Some of Kahn’s work is featured in Image issue 33.
Biography
Tobi Kahn is internationally acclaimed as a painter and sculptor. His work has been shown in over 40 solo exhibitions and over 60 museum and group shows since he was selected as one of nine artists to be included in the 1985 Guggenheim Museum exhibition, New Horizons in American Art. Kahn’s paintings and sculpture have been the subject of an extensive bibliography in art magazines, catalogues and newspapers since the early 1980s.
A museum exhibition of over a decade of his work, Tobi Kahn: Metamorphoses, curated by Peter Selz, traveled to eight museums from 1997 through 1999, including the Weatherspoon Museum, Greensboro, and the Museum of Fine Arts, Houston. An 84-page illustrated catalogue of the exhibition includes essays by Dore Ashton, Michael Brenson and Peter Selz (University of Washington Press).
Works by Kahn are in the collections of major institutions throughout the United States, including the Solomon R. Guggenheim Museum, NY; Jewish Museum, NY; Museum of Fine Arts, Houston, TX; Weatherspoon Art Gallery, Greensboro, NC; Edwin A. Ulrich Museum of Art, Wichita, KS; Colby College Museum of Art, Waterville, ME; Rose Art Museum, Brandeis University, Waltham, MA; and Skirball Cultural Center, Los Angeles, CA. Corporate collections include Swiss Bank Corporation, NY; Chase Manhattan Bank, NY; Prudential Insurance, NY; Dreyfus Corporation, NY; Salomon Brothers, NY; Skadden, Arps, Slate, Neagher & Flom, NY; Exxon Corporation, Miami, FL; and Fidelity Investments, Boston, MA.
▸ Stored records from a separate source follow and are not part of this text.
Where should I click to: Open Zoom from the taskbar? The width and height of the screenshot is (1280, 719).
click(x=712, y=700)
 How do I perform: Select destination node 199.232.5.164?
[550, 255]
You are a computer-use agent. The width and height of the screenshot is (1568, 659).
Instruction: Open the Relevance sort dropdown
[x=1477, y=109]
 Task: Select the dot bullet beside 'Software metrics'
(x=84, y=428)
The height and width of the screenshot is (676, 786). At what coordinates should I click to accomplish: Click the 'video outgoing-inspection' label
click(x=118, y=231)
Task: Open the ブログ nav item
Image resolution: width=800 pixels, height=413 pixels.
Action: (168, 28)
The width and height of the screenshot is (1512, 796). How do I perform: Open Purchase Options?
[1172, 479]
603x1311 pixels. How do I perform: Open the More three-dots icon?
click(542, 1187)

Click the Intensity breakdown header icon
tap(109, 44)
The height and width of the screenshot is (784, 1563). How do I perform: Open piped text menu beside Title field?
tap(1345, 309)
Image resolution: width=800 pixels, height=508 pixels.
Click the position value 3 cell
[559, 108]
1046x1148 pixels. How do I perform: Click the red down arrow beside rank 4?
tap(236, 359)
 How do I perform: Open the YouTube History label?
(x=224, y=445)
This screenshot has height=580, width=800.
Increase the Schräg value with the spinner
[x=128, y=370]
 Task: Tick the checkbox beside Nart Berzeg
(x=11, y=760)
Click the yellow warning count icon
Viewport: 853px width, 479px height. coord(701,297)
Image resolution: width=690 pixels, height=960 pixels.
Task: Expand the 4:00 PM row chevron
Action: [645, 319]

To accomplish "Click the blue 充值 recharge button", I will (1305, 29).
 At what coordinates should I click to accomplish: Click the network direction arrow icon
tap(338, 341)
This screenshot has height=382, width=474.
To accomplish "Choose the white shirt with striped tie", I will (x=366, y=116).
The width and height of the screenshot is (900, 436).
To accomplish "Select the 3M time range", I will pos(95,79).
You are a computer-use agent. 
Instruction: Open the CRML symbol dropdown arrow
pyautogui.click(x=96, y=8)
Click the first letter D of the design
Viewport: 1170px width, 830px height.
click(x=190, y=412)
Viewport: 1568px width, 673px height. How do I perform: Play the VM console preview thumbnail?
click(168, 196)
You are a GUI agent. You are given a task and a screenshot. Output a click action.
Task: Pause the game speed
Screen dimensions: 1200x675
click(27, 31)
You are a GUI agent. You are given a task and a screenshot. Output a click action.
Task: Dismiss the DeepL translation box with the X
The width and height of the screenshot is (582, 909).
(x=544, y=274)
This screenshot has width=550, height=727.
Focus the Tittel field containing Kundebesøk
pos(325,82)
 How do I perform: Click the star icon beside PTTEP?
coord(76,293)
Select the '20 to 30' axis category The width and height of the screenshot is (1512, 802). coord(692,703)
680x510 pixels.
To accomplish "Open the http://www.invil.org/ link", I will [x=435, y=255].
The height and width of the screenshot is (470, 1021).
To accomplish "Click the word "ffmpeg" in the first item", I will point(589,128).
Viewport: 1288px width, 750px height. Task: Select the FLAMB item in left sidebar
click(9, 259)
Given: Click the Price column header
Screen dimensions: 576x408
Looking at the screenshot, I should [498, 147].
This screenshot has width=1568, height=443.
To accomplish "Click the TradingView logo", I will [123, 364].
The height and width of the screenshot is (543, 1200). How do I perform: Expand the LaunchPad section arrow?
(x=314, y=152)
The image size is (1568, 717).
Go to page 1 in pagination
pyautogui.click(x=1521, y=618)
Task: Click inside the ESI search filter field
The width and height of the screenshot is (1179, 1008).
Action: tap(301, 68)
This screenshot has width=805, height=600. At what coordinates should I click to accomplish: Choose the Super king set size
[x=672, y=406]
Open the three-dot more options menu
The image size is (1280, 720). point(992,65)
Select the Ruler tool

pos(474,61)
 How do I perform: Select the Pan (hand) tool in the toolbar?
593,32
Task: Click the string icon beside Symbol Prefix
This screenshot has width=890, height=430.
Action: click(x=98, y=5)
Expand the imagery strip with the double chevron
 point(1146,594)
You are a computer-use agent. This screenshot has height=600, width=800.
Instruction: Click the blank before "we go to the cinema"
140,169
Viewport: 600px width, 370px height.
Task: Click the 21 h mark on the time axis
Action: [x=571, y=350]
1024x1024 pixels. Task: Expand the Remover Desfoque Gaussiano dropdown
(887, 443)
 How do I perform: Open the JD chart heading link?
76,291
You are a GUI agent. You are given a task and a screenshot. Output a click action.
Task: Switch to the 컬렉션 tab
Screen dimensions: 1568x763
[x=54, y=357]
Kahn’s commissioned outdoor sculpture includes Shalev, for Jane Owen and the Robert Lee Blaffer Trust, New Harmony, IN; and two Holocaust memorial gardens, in Tenafly, NJ, and La Jolla, CA. His commissioned installations include Eyda, seven paintings for Mitchell and Company, Boston, MA; and The Twelve Tribes and Creation of the World, for the Jewish Family Congregation, South Salem, NY, through a Nathan Cummings Foundation grant; as well as numerous private commissions.
In March 1999, Avoda: Objects of the Spirit, an exhibition of Kahn’s ceremonial objects curated by Laura Kruger, opened at Hebrew Union College, NY, and will travel for five years. Other Judaica commissions include the Museum of Jewish Heritage, Battery Park City, NY.
In December 1999, Kahn designed an installation of nine “Sky and Water” paintings for the Albright-Knox Art Gallery’s Landscape at the Millennium exhibition, curated by Douglas Dreishpoon.
In November 2000, a solo exhibition of Kahn’s paintings and works on paper, curated by Mark White, opened at the Edwin A. Ulrich Museum of Art. It will travel to four other venues. The exhibition will include a catalogue, Metaphor and Transport: Tobi Kahn and the Aerial View.
In May 2000, Kahn received the Outstanding Achievement Award in fine art as an alumnus of Pratt Institute. In March 2001, Heads, a solo exhibition of Kahn’s early work, opened at Pratt, curated by Peter Selz and accompanied by a catalogue.
Kahn’s handmade toys have been included in museum shows across the country. He has also designed sculpture sets for theater productions, including Jonah and The Song of Songs, both by composer Elizabeth Swados, and for work by choreographers Gus Solomons and Muna Tseng.
In November 2001, a meditative room created by Kahn was inaugurated as a permanent installation at the HealthCare Chaplaincy in New York City.
In November 2002, a solo exhibition of Kahn’s paintings based on creation, will open at the Yeshiva University Museum in Chelsea, New York. In May 2003, an exhibition of Kahn’s “Sky and Water” paintings opens at the Neuberger Museum in Purchase, New York.
Kahn is currently creating a chapel commissioned by Jane Owen and the Blaffer Trust to be constructed in New Harmony, Indiana. He is working with the architect to design the building, which will consist of one large room of his murals and two side chapels of his paintings and sculpture.